Andy Bernal knows all too well the challenges footballers face when they hang up their boots. After all, his transition into life off the football pitch was nothing short of dramatic.

While many footballers often struggle to uncover a new pursuit or passion, the former Socceroo, who played close to 235 games for Reading FC and Ipswich Town, 156 games for Sydney Olympic and 70 matches in Spain (at Albacete CF and Xerez CD, on loan from Sporting Gijon), dove headfirst into the fast-paced world of player agency, soon after retirement.

“It was strange because overnight you go from complete dedication and discipline to your craft and then it’s gone just like that,” Bernal told “The football family is no longer.”

Despite finding a new profession to channel his energy, Bernal discovered how chaotic the life of an agent managing high profile talent could be – and how it could damage his health, relationships and reputation – and how the absence of support from the football community failed to insulate him from the experience of transition.

Bernal represented high-profile Socceroos Tim Cahill and Tom Rogic.

Incredibly, Bernal found himself in the enviable position of managing David Beckham – playing the role of the England superstar’s representative, translator and navigator – during the height of the England captain’s stardom at Real Madrid in the early 2000s.

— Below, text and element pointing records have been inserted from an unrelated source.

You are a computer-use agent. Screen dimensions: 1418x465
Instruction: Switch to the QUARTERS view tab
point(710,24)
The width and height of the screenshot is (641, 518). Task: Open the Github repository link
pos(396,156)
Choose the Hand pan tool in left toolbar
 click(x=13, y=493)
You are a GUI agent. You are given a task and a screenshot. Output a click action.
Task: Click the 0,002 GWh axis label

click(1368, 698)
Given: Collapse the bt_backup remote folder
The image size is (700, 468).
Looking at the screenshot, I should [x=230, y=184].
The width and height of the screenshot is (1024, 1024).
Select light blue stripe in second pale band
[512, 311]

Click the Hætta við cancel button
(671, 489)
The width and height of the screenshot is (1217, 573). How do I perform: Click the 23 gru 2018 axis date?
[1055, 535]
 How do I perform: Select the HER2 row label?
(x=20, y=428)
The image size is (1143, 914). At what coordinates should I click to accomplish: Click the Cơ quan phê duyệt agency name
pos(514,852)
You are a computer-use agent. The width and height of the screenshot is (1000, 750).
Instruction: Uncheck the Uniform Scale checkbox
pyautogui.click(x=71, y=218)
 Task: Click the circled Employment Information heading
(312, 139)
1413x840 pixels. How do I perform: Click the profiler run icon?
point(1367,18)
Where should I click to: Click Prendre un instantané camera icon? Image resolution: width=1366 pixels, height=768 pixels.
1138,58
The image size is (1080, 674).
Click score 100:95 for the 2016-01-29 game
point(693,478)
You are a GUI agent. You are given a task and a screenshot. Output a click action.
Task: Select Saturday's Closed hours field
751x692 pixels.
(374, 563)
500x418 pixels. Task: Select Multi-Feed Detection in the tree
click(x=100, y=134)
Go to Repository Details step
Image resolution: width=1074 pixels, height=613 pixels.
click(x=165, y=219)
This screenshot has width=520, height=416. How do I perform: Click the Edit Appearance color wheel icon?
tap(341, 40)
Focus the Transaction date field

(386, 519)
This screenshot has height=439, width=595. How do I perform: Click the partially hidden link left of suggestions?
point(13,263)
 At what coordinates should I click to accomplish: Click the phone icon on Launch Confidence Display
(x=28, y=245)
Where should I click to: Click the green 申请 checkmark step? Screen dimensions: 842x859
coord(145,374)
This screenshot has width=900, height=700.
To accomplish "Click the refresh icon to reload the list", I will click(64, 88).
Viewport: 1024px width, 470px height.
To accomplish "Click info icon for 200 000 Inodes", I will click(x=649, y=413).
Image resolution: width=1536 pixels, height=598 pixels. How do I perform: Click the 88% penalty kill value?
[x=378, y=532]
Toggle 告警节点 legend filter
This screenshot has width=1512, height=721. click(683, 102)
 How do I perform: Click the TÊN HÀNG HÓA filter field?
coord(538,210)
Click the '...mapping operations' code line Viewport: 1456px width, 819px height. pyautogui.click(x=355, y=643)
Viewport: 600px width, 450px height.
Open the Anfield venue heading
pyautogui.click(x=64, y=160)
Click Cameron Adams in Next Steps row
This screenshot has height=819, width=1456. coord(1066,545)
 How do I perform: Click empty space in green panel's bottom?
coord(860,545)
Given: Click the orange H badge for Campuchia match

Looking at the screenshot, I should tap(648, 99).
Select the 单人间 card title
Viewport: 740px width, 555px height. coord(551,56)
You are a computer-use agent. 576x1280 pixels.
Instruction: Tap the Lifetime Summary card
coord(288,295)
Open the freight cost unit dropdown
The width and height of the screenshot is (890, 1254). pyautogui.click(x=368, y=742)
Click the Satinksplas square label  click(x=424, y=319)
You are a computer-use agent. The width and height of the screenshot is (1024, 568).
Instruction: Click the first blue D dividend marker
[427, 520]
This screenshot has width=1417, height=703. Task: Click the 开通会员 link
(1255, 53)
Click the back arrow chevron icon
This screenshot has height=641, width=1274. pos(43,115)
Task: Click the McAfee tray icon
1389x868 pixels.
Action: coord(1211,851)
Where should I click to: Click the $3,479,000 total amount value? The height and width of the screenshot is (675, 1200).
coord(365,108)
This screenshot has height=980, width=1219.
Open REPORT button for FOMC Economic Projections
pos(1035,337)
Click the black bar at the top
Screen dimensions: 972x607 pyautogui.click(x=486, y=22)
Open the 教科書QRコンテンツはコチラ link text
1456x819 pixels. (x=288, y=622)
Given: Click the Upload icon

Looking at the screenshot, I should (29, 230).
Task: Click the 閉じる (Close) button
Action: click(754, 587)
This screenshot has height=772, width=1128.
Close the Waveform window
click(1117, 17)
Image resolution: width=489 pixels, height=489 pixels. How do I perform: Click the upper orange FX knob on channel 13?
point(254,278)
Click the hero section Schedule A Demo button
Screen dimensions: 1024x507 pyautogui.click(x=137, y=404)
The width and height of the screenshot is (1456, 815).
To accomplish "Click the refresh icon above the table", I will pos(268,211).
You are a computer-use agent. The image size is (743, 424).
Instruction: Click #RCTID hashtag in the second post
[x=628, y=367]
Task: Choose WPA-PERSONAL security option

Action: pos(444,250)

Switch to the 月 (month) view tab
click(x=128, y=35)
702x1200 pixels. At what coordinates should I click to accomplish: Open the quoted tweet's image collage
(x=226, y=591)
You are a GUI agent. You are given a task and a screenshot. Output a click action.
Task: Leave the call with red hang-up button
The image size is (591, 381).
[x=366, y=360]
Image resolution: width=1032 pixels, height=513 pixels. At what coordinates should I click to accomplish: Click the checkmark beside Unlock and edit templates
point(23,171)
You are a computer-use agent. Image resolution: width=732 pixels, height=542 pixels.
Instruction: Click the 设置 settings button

“After I retired, I somehow landed at [sports and talent management company] SFX Sports Group, which was at the time the number one player management company in the world. 
“It was all very appealing but deep down the agent world was not for me. I can’t change that decision, but my path may have been very different if I had chosen coaching or something else when the chance arose after football.”

Bernal quickly discovered that his new world didn’t come without its drawbacks.

In the cut-throat environment that envelops celebrity, Bernal was pursued by paparazzi, lived constantly on edge, was a victim of the British media’s phone-hacking scandal and eventually became addicted to cocaine as his life spiralled out of control.

Thankfully, after years of soul-searching, Bernal has finally found peace post-career.

Now 55, he has shared his incredible, at times barely believable, story of life on and off the football pitch in his autobiography, Riding Shotgun, which has given him a new appreciation for his achievements and challenges, and how they have shaped him into the person he is today.

Bernal – back row, second from left – with the Socceroos

“For the past 15 years, before putting pen to paper, I was a tortured soul living a lie… I was addicted to cocaine to somehow eradicate that pain, slowly killing myself. To be honest a I was a shadow of the real me, ashamed of where I was in my life.

“For me my purpose has come now in the form of sharing my story and seeing how it inspires, educates and empowers, not only footballers, but the younger generations to go on and chase their dreams, whatever they may be.

“The process of writing the book allowed me to look back and be proud of my many firsts in this nation’s football history. It allowed me to realise how the bad choices I made had deeply hurt my loved ones, and how I faced these head on and conquered them, which I’m very proud of.

“Writing the book was very cathartic and mind liberating. I feel free now, happy and empowered like when I was a kid chasing big dreams. 

“I believe this book transcends football. It is life, the ups and downs, the bright lights, the dark days. It will be an educational tool for future generations and a must read for all footballers especially in the times we are now experiencing; a journey and story of never giving up while there is hope.”

While the catharsis and reflection has provided perspective and a newfound appreciation of his varied experiences, Bernal believes his book has a moral message for footballers struggling to make sense of the world, their careers or their life after football.

“I learnt that a life in football can be a blessing and a curse.  I’ve experienced a normal life, I’ve experienced superstardom. Both of these bring amazing adventures, but they can only really touch your heart if you experience them with your loved ones close by.”

Having acknowledged that players, such as Bernal, have been left behind by the game in Australia, the PFA established the PFA Past Players Program to extend the organisation’s support those who have retired, something that Bernal was unable to access during his toughest times.

“In England I received advice regarding coaching courses and completed my UEFA B in Wales but didn’t receive much more support than that. I suppose in my case, as I mention in my book, it would have been nice to receive a call, as I did not long ago from Robbie Gaspar (PFA Past Players Manager) asking me if I was OK.

“Sometimes it’s all you need, someone to talk to, something that may change your life for the better, just to feel like you’re not forgotten, and your service was somehow respected.

“It never came in my dark days but that’s in the past. The PFA have been great. If my experiences can now help future and past generations, that will be my legacy.”